Building a Basic Skill
-
To build a basic skill in Alexa there are 2 main
pre-requisites:
-
To have an Amazon Developer Account so as to build your
customised skill.
-
To also have Amazon Management Console Account so as to
create your Lambda.
-
To build a customised skill you should know the following
terms:
-
Skill: A Skill is nothing but your application which you
intent to publish on your Alexa device.
-
Invocation: The name of the skill which you need to
mention so as to start interacting with your skill.
-
Intents, slots and utterances: Intent is the action that
fulfils user's request. Intents can have slots that
represent the variable information within an intent. A
sample utterance the way you invoke your intent.
-
Slot types: Every slot has a type that handles the
user's spoken data. For eg. AMAZON.NUMBER converts the
number "five" to "5".
-
JSON Editor: Your whole interaction model will be
represented in JSON format. You can create as well as
edit your JSON data. You can also upload a JSON file of
your own.
-
Interfaces: Interfaces provide additional directives and
request types for specific additional features in your
skill. For ex., You can use an Audio Controller for
streaming music.
-
Endpoints: Specify the endpoint for your skill. Alexa
sends requests to this endpoint when users invoke your
skill.
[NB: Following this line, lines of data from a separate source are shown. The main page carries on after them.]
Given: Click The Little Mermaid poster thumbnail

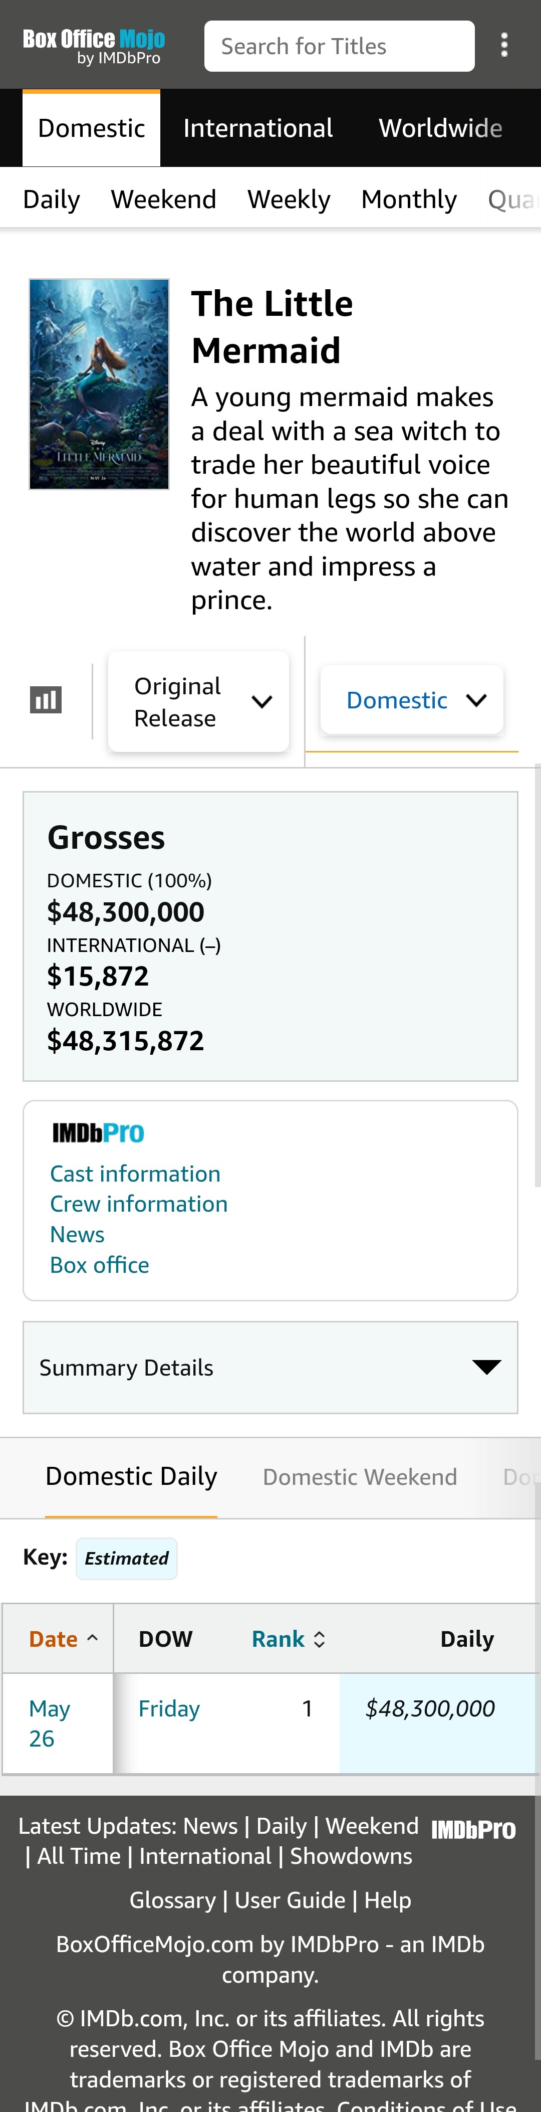Looking at the screenshot, I should point(99,384).
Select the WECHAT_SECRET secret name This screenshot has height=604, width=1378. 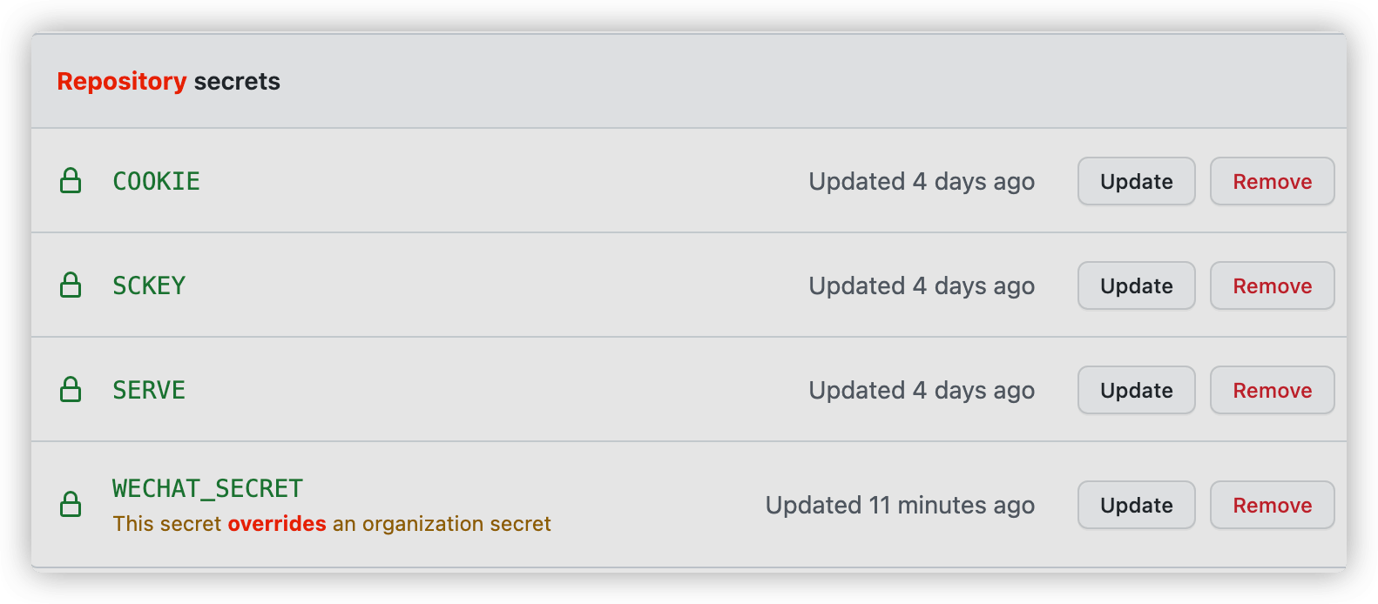[x=207, y=488]
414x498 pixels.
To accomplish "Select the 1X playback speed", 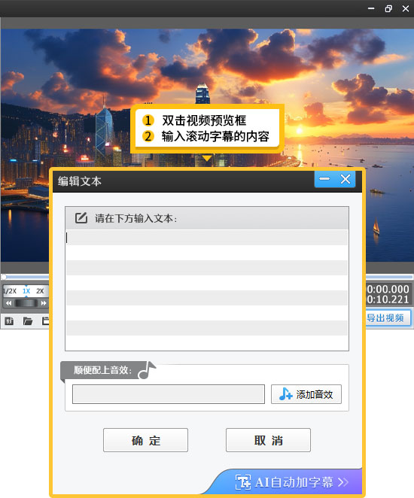I will 26,290.
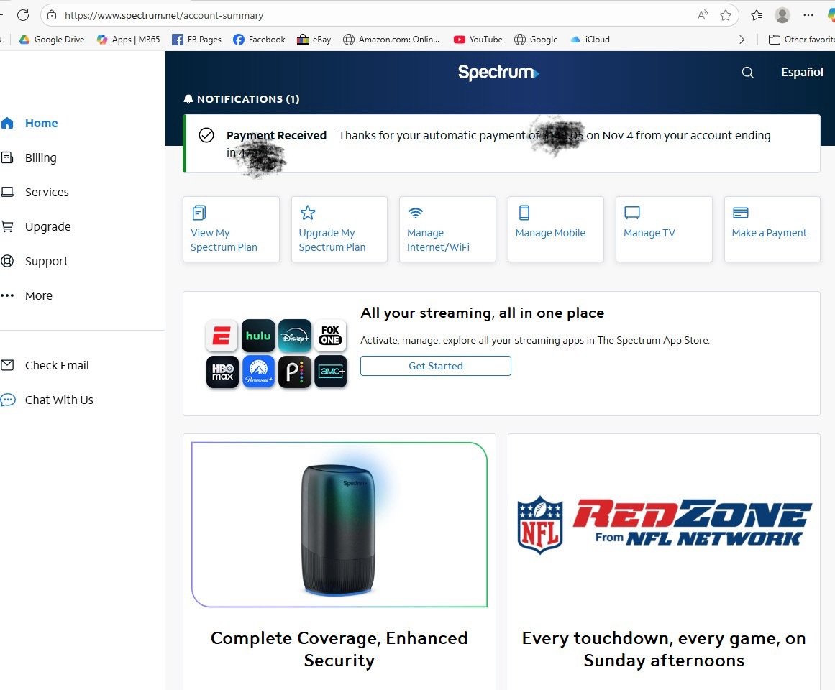Open the AMC+ streaming app icon
Image resolution: width=835 pixels, height=690 pixels.
pos(330,372)
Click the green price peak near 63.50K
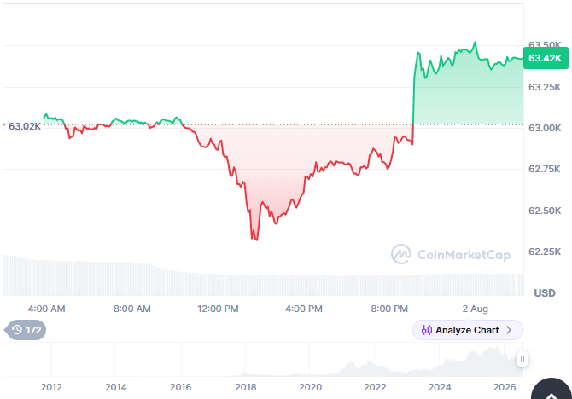This screenshot has width=572, height=399. pos(475,43)
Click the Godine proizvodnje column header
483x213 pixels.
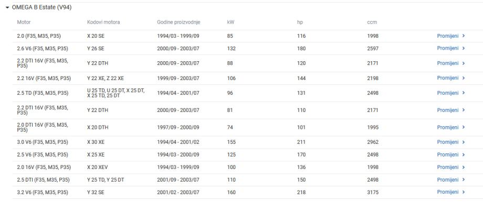point(179,23)
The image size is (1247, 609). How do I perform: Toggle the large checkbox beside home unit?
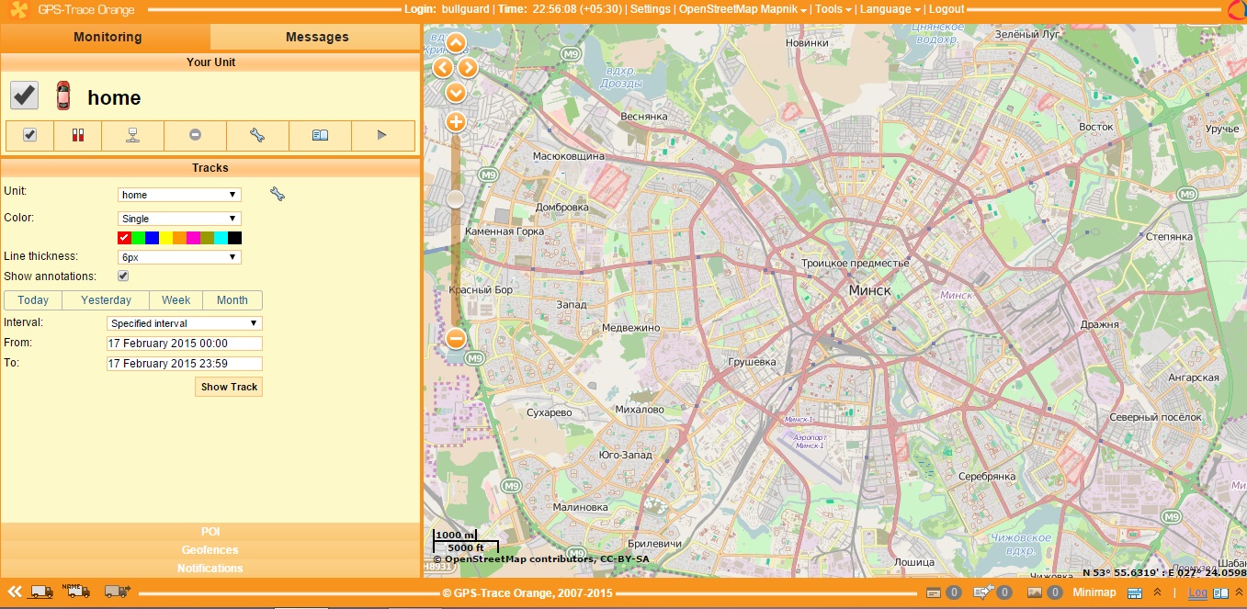point(24,96)

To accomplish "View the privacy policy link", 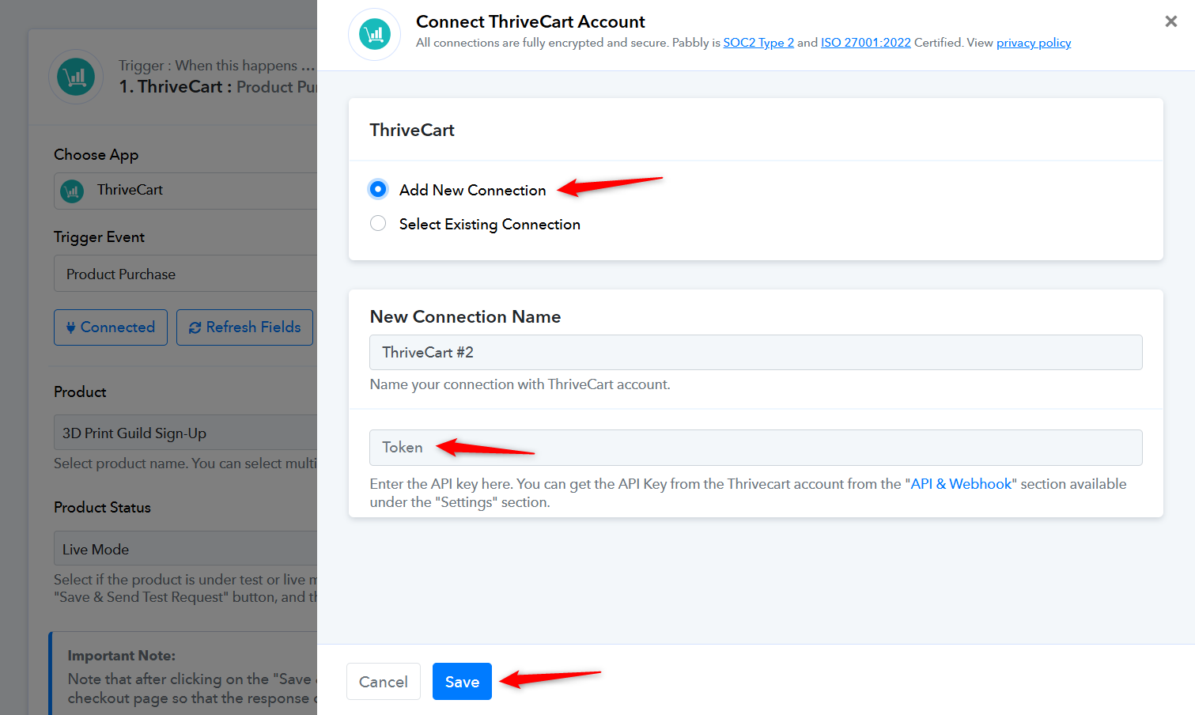I will [1033, 43].
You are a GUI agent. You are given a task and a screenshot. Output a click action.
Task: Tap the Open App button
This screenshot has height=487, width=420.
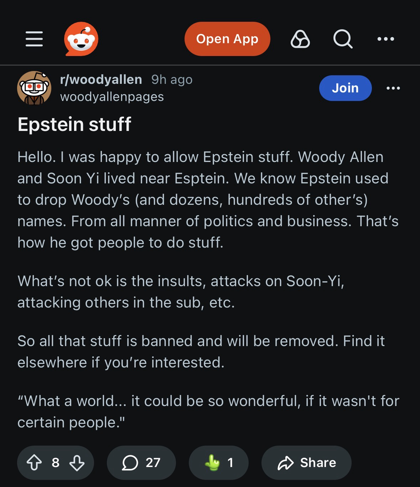[x=227, y=39]
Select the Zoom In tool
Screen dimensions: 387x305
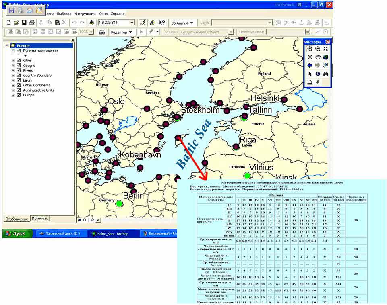310,49
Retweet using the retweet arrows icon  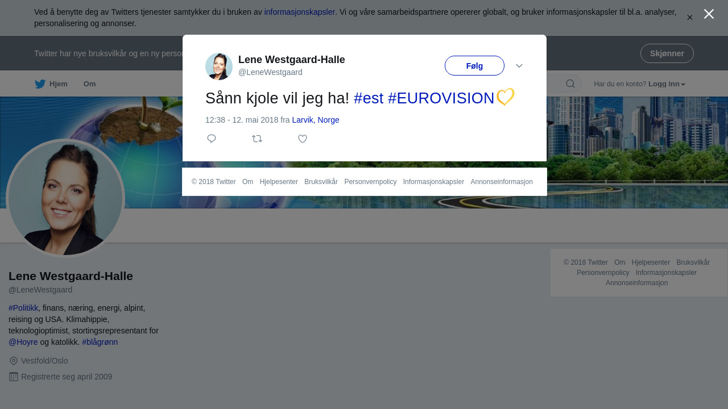coord(257,139)
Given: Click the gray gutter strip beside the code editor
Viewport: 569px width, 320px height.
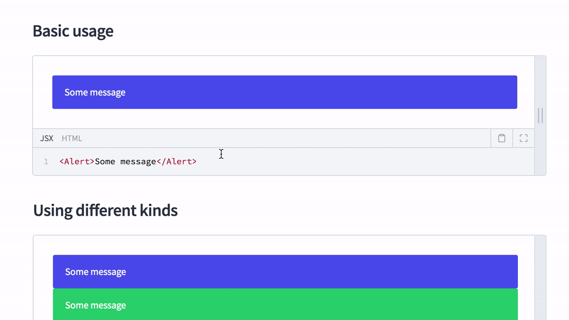Looking at the screenshot, I should [x=540, y=162].
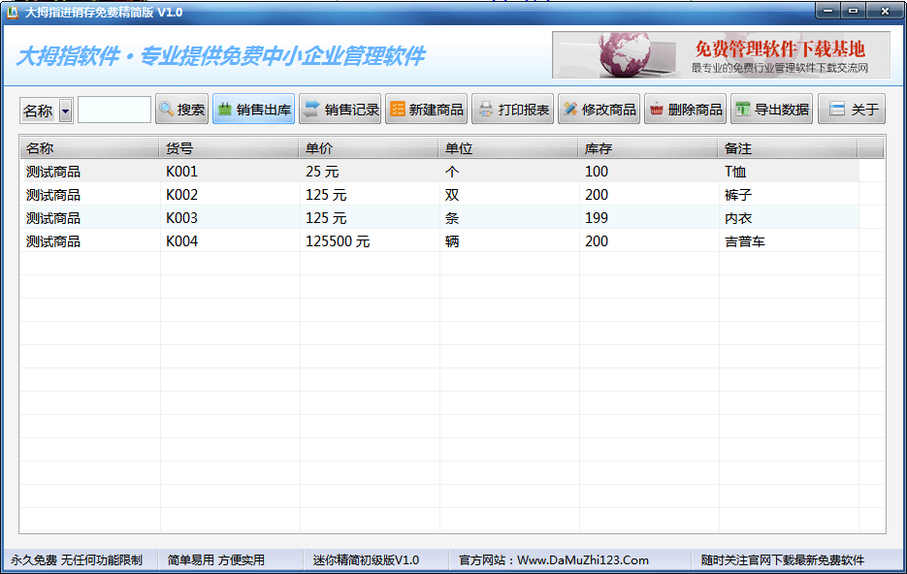The image size is (907, 574).
Task: Click the 免费管理软件下载基地 banner ad
Action: (721, 55)

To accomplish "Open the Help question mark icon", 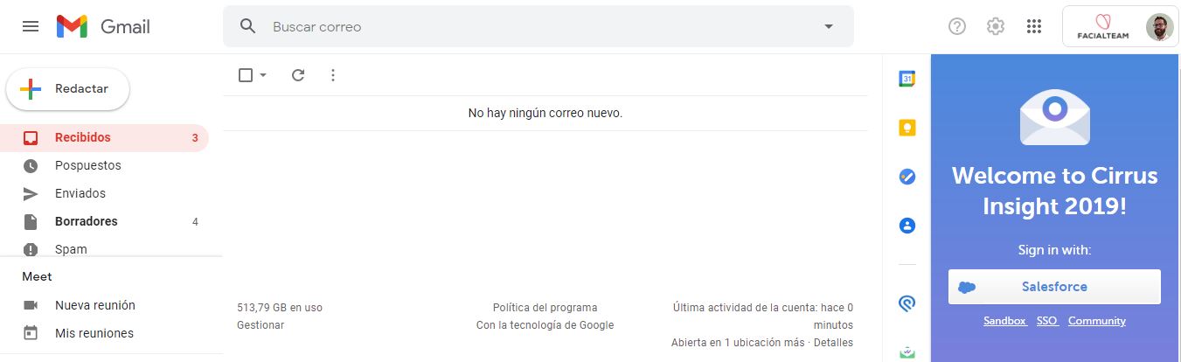I will coord(957,26).
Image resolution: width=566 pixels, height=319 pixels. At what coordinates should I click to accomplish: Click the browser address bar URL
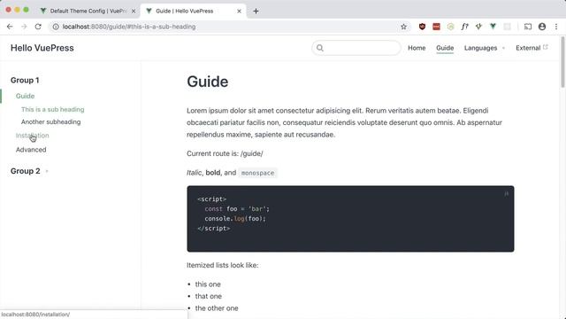[129, 27]
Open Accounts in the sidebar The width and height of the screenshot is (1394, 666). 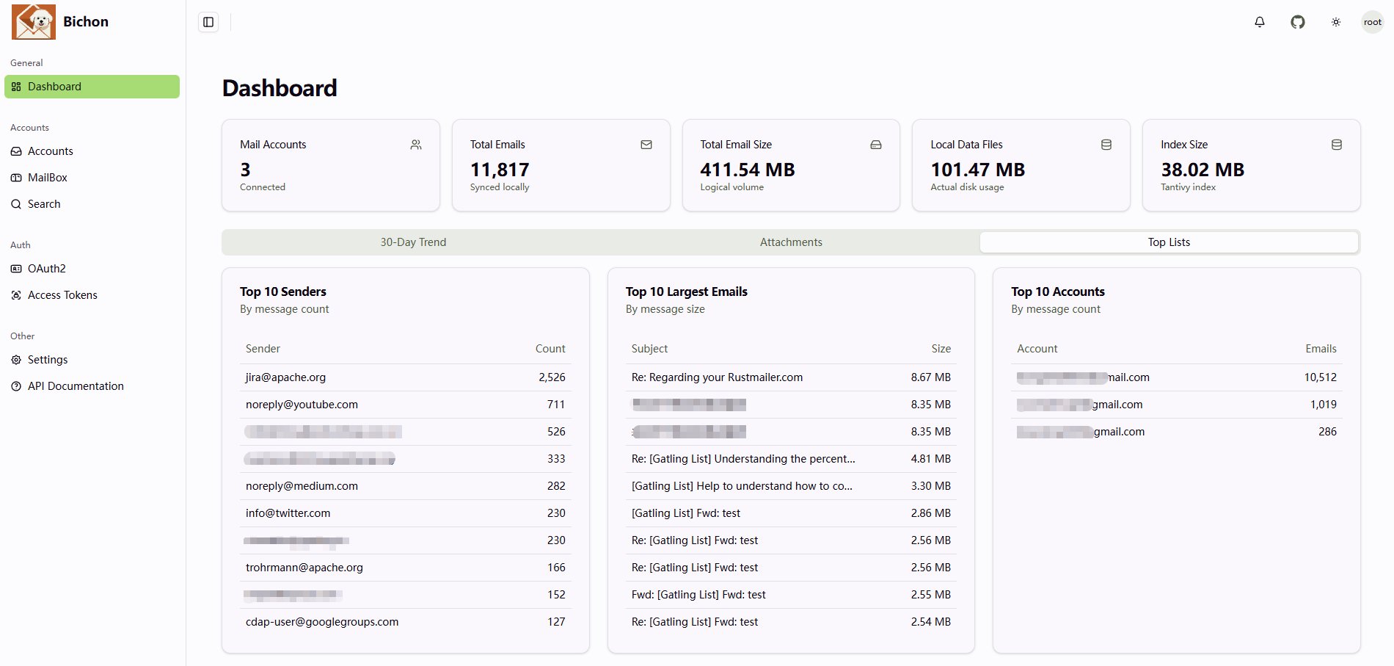50,151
If you are hosting your service as an AWS Lambda
function, select the AWS Lambda ARN option and enter the
ARN for your function in the Default Region endpoint
text box.
Alexa Skill Types
-
Custom Skill: A skill that can handle just about any type of
request. (It is selected by default) For example: Look up
information from a web service, Integrate with a web service
to order something (order a car from Uber, order a pizza
from Domino's Pizza), Interactive games, Just about anything
else you can think of.
-
Flash Briefing Skill: The Flash Briefing Skill API defines
the words users say to invoke the flash briefing or news
request (utterances) and the format of the content so that
Alexa can provide it to the customer.
-
Smart Home Skill: A skill that lets a user control and query
cloud- enabled smart home devices such as lights, door
locks, cameras, thermostats and smart TVs. For example: Turn
off the lights, Change the brightness of dim lights, change
the volume, etc.
-
Video Skill: The Video Skill API defines the requests the
skill can handle (device directives) and the words users say
to invoke those requests (utterances). For example: Play a
movie, change the channel, etc.
-
You can build your Lambda function in any of these
languages: Python, Java, Go and .NET
Conclusion
"What's good for developers is ultimately good for consumers,"
said Rob Pulciani, Amazon's general manager of Alexa skills.
Alexa, thus has proved to be a game changer in IT in recent
times. Right now, Alexa has a leg up on Google Assistant and
Apple's Siri. Thus, Alexa has maintained itself as a healthy
competitor in the age of machines today.